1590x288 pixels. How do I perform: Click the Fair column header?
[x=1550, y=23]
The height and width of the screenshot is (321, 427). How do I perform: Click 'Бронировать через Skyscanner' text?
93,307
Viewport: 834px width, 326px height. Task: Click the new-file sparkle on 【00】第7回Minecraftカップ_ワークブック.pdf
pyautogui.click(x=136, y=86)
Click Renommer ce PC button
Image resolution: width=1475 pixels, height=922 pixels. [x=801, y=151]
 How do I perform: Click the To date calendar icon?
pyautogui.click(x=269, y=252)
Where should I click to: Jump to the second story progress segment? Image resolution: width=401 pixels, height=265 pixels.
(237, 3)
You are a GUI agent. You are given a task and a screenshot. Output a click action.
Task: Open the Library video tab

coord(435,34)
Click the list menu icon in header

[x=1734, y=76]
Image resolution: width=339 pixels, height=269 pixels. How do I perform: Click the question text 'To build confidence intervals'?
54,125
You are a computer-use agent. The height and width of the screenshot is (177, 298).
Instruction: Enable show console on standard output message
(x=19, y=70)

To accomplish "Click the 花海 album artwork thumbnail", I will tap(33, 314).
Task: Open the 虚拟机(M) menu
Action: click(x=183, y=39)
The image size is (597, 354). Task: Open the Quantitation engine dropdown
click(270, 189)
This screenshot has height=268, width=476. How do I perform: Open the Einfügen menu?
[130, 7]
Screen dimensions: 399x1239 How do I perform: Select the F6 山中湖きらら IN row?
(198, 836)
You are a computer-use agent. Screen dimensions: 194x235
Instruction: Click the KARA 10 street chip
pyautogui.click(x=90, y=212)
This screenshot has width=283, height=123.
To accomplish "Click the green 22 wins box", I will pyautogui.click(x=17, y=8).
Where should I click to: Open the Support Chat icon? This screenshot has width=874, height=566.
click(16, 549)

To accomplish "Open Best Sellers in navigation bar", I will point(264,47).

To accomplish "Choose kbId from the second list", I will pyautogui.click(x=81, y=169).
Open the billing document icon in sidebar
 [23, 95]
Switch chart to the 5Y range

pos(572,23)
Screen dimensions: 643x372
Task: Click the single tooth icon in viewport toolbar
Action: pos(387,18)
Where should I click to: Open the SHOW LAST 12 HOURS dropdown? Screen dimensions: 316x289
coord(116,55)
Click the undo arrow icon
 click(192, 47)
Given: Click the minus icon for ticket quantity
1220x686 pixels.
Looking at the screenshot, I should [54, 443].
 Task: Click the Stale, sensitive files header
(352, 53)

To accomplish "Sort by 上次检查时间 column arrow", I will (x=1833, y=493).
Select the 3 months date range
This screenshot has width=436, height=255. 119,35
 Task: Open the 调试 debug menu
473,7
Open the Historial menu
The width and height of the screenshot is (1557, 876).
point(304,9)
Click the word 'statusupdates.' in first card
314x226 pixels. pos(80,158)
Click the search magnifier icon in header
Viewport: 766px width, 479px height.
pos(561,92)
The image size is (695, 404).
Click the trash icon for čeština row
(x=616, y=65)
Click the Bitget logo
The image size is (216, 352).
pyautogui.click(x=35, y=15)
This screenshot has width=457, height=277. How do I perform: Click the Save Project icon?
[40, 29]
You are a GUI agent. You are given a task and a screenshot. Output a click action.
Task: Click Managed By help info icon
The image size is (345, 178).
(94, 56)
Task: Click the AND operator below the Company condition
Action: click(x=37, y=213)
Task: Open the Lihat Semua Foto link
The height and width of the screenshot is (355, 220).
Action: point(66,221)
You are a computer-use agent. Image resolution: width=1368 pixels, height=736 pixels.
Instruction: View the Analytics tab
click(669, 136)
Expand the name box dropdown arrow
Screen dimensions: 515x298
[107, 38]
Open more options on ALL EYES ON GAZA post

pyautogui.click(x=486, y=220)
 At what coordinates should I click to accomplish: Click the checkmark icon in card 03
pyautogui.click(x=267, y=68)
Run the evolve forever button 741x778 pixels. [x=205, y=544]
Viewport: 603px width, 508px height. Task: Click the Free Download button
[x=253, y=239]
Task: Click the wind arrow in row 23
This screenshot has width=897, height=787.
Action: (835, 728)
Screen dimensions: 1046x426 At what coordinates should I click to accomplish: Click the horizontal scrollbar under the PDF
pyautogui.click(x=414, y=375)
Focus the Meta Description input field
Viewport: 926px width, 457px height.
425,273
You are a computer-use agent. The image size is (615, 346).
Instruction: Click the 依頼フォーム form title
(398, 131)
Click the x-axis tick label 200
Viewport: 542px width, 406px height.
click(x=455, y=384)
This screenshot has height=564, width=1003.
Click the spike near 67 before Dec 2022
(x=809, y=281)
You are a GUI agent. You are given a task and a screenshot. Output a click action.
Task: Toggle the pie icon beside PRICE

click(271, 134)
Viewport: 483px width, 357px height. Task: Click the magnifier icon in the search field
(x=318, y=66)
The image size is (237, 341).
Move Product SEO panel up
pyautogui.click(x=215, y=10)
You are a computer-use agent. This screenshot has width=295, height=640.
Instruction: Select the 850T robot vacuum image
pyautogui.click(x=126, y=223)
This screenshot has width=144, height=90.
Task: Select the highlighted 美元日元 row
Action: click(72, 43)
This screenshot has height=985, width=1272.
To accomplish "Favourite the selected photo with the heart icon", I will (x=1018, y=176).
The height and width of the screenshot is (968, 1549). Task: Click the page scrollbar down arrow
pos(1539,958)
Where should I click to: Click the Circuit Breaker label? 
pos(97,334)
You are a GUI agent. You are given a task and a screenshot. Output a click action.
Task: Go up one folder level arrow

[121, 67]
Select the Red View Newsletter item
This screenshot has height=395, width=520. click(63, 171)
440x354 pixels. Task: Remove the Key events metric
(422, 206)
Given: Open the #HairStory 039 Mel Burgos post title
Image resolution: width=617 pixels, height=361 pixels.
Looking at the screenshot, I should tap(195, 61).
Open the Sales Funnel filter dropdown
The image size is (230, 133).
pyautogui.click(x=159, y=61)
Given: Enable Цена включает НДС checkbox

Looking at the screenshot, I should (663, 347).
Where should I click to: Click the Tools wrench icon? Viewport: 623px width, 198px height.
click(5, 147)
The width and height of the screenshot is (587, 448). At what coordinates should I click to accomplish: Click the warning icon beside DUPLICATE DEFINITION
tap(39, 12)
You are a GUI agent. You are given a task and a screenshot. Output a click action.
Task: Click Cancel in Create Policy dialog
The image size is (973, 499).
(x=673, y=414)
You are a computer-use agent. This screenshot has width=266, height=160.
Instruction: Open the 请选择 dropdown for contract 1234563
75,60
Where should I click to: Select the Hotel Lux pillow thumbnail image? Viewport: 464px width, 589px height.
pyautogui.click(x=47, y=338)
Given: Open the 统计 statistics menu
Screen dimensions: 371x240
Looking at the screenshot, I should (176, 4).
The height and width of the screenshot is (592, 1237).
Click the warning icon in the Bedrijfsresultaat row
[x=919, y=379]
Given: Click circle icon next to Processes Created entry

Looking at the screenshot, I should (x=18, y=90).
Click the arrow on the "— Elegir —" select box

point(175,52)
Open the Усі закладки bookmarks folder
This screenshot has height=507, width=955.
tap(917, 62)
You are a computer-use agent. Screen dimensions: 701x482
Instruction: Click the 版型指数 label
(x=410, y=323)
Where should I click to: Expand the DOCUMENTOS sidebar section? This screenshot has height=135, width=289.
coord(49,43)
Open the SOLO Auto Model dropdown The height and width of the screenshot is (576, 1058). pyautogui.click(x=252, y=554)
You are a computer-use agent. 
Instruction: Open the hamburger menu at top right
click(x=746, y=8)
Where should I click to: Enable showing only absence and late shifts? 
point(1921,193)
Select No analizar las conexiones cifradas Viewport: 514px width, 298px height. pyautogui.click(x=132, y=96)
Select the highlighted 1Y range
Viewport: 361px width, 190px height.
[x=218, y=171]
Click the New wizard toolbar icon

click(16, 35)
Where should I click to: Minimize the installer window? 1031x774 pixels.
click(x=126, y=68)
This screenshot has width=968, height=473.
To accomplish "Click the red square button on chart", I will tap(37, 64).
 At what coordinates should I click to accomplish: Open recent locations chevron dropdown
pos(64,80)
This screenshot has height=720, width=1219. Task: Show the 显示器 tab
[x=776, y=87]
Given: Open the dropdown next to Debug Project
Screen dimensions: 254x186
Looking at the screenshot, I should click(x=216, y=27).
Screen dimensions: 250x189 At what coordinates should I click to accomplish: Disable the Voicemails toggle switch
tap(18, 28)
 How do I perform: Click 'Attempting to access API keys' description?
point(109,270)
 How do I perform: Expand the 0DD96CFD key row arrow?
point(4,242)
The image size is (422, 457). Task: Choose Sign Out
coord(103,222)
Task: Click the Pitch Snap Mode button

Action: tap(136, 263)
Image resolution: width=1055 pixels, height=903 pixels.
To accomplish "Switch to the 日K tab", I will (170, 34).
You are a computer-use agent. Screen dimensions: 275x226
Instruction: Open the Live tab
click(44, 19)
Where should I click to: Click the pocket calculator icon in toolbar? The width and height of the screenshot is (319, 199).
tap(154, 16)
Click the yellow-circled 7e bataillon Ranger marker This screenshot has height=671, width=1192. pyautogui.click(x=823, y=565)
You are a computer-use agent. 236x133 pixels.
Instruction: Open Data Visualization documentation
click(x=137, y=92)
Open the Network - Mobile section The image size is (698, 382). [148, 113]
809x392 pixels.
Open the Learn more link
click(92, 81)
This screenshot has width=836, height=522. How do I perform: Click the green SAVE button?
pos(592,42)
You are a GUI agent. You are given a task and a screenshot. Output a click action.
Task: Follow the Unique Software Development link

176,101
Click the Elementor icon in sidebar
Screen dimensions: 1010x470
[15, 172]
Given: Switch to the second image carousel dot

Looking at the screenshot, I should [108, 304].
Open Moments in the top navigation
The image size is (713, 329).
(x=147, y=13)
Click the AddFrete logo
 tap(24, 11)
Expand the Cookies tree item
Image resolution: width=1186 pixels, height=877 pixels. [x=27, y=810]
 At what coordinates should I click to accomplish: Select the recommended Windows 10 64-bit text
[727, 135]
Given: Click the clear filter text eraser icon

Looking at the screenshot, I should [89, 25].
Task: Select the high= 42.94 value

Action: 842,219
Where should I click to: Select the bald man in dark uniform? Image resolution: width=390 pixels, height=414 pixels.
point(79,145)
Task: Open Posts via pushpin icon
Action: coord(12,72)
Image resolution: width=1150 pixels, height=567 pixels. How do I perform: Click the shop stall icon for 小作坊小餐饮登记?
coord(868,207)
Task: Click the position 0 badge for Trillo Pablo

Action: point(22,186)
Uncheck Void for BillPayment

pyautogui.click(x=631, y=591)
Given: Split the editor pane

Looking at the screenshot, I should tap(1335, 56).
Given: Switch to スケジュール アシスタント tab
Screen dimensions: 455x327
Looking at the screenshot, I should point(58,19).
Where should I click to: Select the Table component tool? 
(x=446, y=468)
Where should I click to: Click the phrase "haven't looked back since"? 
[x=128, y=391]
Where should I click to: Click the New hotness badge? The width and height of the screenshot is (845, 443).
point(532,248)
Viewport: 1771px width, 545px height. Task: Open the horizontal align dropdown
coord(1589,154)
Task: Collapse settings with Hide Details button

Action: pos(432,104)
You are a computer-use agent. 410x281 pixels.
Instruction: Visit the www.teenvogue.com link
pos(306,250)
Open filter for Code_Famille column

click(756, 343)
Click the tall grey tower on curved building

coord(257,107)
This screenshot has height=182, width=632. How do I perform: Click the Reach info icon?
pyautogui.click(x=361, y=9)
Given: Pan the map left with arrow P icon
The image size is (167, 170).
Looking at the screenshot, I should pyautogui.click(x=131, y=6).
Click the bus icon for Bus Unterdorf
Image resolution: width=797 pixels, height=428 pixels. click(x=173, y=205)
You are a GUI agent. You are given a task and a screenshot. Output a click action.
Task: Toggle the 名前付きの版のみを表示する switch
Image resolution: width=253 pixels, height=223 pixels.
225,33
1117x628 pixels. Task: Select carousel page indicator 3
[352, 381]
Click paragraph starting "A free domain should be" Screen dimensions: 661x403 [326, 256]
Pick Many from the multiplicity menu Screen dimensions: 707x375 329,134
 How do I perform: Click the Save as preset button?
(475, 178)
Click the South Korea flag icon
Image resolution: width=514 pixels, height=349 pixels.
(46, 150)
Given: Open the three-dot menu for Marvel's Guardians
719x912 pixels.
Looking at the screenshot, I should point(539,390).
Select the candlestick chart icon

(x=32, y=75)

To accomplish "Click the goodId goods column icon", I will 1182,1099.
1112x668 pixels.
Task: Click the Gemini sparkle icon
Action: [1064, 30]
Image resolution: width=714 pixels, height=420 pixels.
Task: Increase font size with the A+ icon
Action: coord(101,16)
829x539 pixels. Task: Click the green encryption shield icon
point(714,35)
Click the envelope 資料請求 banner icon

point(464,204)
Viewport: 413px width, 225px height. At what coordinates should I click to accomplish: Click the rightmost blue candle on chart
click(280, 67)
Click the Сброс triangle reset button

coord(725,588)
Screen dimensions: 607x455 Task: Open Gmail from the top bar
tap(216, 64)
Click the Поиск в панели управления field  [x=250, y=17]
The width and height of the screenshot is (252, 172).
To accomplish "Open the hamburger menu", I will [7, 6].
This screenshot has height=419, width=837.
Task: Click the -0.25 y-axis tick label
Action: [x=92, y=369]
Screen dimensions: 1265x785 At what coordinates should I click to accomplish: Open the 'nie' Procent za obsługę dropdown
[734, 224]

--------

Write out every line exactly, from the one containing "Viewport: 834px width, 326px" down through the one containing "pyautogui.click(x=90, y=212)", with both of those lines included.

**Exercise response:**
Viewport: 834px width, 326px height. Task: Click the new-file sparkle on 【00】第7回Minecraftカップ_ワークブック.pdf
pyautogui.click(x=136, y=86)
Click Renommer ce PC button
Image resolution: width=1475 pixels, height=922 pixels. [x=801, y=151]
 How do I perform: Click the To date calendar icon?
pyautogui.click(x=269, y=252)
Where should I click to: Jump to the second story progress segment? Image resolution: width=401 pixels, height=265 pixels.
(237, 3)
You are a GUI agent. You are given a task and a screenshot. Output a click action.
Task: Open the Library video tab

coord(435,34)
Click the list menu icon in header

[x=1734, y=76]
Image resolution: width=339 pixels, height=269 pixels. How do I perform: Click the question text 'To build confidence intervals'?
54,125
You are a computer-use agent. The height and width of the screenshot is (177, 298).
Instruction: Enable show console on standard output message
(x=19, y=70)

To accomplish "Click the 花海 album artwork thumbnail", I will tap(33, 314).
Task: Open the 虚拟机(M) menu
Action: click(x=183, y=39)
The image size is (597, 354). Task: Open the Quantitation engine dropdown
click(270, 189)
This screenshot has height=268, width=476. How do I perform: Open the Einfügen menu?
[130, 7]
Screen dimensions: 399x1239 How do I perform: Select the F6 山中湖きらら IN row?
(198, 836)
You are a computer-use agent. Screen dimensions: 194x235
Instruction: Click the KARA 10 street chip
pyautogui.click(x=90, y=212)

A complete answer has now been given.